The kids, meanwhile, are acting like they’ve been doing this for years. It was a good reminder of how quickly people adapt to challenging circumstances, especially if they are a means to a desirable end. In this case, they want to be back in class and to see their friends. People are lining up at banks and retailers because they want to shop.
CX experts constantly talk about taking out friction and making experiences that feel wonderful, but 2020 has been an object lesson in the fact that it’s not always possible.
While the overall experience is important, what often drives consumer behaviour its the imagined experience — what they’re looking forward to once they get a product or service.
Of course, this shouldn’t be construed as an excuse to make checking into a hotel, taking an airplane or going to a restaurant miserable. The strides many industries have made to take away inconveniences and annoyances is to be applauded.

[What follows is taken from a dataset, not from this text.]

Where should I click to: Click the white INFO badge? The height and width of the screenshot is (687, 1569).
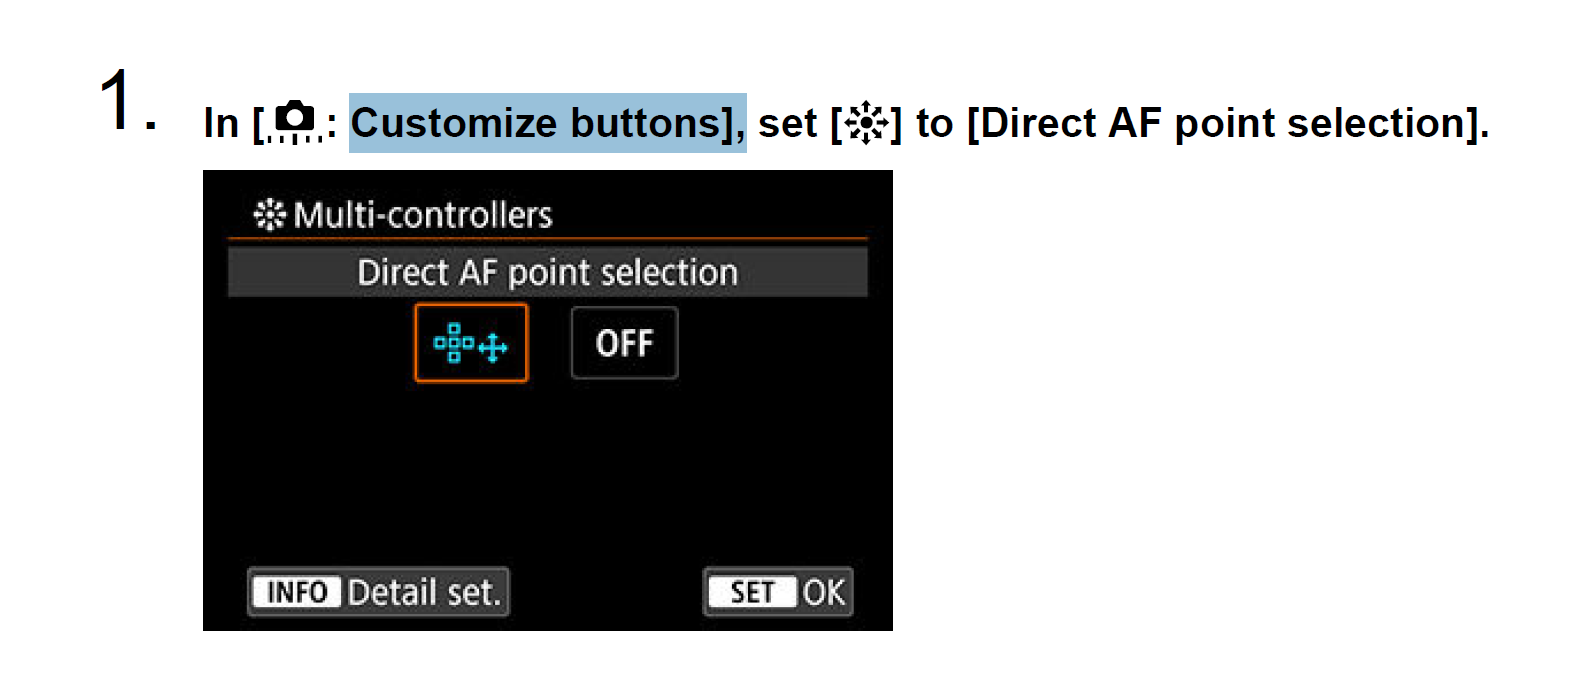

Similarly, contact centres should ideally make sure that people aren’t waiting on hold for long periods of time, or to repeat what they’ve already told an agent.
Right now, though, this is far from ideal world.
Perhaps, instead of hoping that all friction from an experience can be removed or eliminated CX leaders will have to guide their organizations to determine the minimally acceptable degree of friction. This would be a threshold that looks at what is absolutely necessary to make customers endure or put up with in order to get what they want.
Great CX, in this case, would involve ensuring that the minimal acceptable friction (MAF) threshold isn’t exceeded and, if it is, that some kind of apology or make-good is offered. Great CX would also involve an ongoing communications strategy about any steps a brand is taking to make the necessary tradeoffs of MAF easier — like having digital displays to entertain people during a lineup, or even just music to create a more pleasant atmosphere.
The Greek Stoics might have put it this way: while CX strategies should eliminate or reduce the friction a brand can control, they should also help identify and mitigate the friction they can’t control, which is MAF.
My children refused to let MAF ruin their back to school experience. We’ll soon see whether customers in other contexts will give a pass or failing grade to the brands offering experiences of other varieties.